Presiente, por la gran temperatura que escapa de ese último muro, que hay un sol que se esconde en este sancta sanctorum de las gaviotas metálicas, y entra con decisión en su busca, las manos más ansiosas que nunca.
Sus pies vuelven a sentrise como en una playa, porque el agua cálida cubre el suelo del interior, y se percibe más que nunca ese misterioso olor metálico...
El sol está allí, en la mitad de una gran sala cuadrada llena de tuberías y cables. Y Naoto, disfrutando de su calidez, corre a su encuentro, abre sus brazos, sonríe y reconoce en él a su salvación. El sol es una bola gigante de acero que Naoto intenta abarcar con sus bracitos, y contra la que apoya su cara en busca de calor.
Naoto es feliz.
En ese momento, la esfera comienza a disolverse en un diluvio explosivo de uranio al rojo vivo y, por las grietas incandescentes que aparecen en el sol metálico, salen rayos verdes, violetas, rojos, naranjas... Naoto, por fin, consigue despertar y su cara se ilumina de gozo. Abre sus ojos y ve, alrededor de su cuerpo, todos los colores del arco iris en el perfecto calor que le abraza.
José Luis Martín, España © 2011
joselmartin@hotmail.com
La ilustración es una fotografía original de Piccolo Namek (2005), y ha sido tomada de Wikimedia Commons de acuerdo a la licencia de su autor que permite compartirla y/o remezclarla libremente.
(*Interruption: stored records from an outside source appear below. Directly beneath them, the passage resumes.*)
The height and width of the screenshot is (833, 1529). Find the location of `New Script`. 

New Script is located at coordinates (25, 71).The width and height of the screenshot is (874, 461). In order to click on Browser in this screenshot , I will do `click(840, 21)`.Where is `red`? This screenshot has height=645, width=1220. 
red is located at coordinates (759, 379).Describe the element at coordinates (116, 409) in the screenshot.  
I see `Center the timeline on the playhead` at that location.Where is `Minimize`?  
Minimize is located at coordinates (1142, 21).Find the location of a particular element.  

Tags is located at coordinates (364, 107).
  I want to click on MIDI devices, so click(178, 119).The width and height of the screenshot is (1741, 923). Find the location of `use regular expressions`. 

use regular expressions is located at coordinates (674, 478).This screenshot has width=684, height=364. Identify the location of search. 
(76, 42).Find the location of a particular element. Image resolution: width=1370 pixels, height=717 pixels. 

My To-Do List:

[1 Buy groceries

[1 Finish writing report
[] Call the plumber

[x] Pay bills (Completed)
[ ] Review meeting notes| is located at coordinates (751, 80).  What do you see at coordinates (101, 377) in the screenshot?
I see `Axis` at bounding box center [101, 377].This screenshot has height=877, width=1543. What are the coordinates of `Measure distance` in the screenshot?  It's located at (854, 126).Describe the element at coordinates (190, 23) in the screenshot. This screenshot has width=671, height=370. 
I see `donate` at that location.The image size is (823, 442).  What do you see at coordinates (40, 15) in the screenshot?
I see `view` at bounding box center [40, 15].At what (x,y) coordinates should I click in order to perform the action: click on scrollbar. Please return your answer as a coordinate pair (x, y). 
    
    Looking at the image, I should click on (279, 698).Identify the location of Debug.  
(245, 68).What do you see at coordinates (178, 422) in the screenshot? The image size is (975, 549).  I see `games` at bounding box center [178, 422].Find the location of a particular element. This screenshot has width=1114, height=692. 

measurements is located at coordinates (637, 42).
Lo que el autor nos dijo sobre el cuento:
"Fukushima en primavera: todos los colores del arco iris" se basa en una alegoría política: el nombre del niño es, no por casualidad, el del primer ministro de Japón, y su edad biológica corresponde a la edad mental que, en mi opinión, cabe atribuir a los políticos que nos gobiernan. El afán de Naoto por abrazar el sol artificial representa la ingenua decisión de los japoneses de abrazar la energía nuclear sin mirar las consecuencias. Y la falta de atención de la abuela puede equivaler a la típica actitud de los ciudadanos en todos los países del mundo, a la hora de atender a las cuestiones más importantes: siempre hay otra cosa que hacer primero. Desgraciadamente, el uranio no es alegórico y no entiende de ensueños.